Потом подписал я и другую бумагу, стоившую мне квартальной премии в два оклада. Халатное отношение к своим обязанностям на вверенном объекте было налицо. Здесь майор оказался справедливее.
А Лолу я больше не увидел. Говорили, что после того случая с маникюрным набором её кандидатуру пресс-секретаря в администрации области не утвердили, но это нисколько не подмочило её репутации. После скорого развода с хулиганом-мужем она вышла замуж за недавно овдовевшего Лёню Бронштейна, банкира того крошечного банка, в котором я так неудачно служил охранником. Банк крошечный, а доходы большие…

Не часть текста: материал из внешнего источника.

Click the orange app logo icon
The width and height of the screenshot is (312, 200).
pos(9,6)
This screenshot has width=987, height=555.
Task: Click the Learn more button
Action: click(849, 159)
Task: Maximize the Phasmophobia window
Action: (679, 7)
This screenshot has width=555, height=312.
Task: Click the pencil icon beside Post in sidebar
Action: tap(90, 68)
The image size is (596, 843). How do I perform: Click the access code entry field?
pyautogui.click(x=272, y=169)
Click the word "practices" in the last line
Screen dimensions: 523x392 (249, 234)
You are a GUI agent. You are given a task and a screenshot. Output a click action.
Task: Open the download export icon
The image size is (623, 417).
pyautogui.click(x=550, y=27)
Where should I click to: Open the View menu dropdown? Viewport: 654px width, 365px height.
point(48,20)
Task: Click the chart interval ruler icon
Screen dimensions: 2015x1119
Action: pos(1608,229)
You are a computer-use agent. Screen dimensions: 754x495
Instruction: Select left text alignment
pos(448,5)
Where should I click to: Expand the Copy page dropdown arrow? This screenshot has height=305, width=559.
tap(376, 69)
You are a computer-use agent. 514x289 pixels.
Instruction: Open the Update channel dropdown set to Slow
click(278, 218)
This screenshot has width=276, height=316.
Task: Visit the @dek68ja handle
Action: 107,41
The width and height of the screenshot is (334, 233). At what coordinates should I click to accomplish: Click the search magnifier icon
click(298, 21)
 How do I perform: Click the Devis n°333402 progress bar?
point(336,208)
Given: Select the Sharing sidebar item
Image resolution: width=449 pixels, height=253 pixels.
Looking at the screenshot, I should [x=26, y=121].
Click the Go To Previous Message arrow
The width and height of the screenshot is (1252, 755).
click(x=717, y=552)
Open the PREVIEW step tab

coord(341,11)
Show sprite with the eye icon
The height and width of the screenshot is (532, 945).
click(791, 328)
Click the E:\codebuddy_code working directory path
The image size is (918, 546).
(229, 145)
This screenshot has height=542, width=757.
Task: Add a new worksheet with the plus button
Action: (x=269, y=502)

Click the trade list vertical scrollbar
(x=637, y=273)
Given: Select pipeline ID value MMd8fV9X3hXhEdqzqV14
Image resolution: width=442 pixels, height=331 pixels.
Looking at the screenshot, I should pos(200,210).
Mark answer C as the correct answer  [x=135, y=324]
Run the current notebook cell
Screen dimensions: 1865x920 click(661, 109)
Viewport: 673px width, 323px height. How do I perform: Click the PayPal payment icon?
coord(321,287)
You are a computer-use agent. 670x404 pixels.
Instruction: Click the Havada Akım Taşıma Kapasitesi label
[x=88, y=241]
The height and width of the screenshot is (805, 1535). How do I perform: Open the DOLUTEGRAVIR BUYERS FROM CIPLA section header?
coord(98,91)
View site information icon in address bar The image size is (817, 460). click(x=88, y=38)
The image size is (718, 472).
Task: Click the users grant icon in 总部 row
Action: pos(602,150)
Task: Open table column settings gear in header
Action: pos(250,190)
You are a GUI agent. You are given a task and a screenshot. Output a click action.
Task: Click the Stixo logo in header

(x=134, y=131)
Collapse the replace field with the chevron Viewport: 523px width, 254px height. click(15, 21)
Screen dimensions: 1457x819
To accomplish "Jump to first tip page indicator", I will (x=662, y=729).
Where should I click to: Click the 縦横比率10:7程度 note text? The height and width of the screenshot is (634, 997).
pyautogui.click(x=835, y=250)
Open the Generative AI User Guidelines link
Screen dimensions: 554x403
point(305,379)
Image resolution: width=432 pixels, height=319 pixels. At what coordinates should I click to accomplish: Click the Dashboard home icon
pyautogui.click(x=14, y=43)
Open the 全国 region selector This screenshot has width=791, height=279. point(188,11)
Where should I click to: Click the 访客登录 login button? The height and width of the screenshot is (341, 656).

Особнячок на Кипре пришёлся молодой паре Бронштейнов по вкусу, и они теперь живут на два дома – он здесь, возле денег, она там, возле моря, в солнечном «Зурбагане». Хорошо живут. Дружно.
Говорят, теперь Лола, по соглашению с местной островной телекомпанией, снимает сериал «Утренний дозор» про русскую глубинку, где свирепствует вепрь-оборотень – бывший полковник КГБ, потрошитель из загробного мира, любитель вспарывать животы беременным женщинам и детям-сиротам.
По сюжету вечный странник Агасфер животворным копьём Лонгина убивает зловещего вепря и освобождает русскую деревню от беспробудного пьянства, снохачества, греховного свала, национального экстремизма, а также от поноса и золотухи.
Оператором съёмок, по слухам, пригласили Шурика. Молодой, и образование подходящее, киношное…
Хороший сериал должен получиться. Слёзный. И денежный. Если слухи не врут.
9
Пришёл смурной на смену, с тяжёлой головой. Всё что-то не ладится. То ли сон не в руку, то ли деньги…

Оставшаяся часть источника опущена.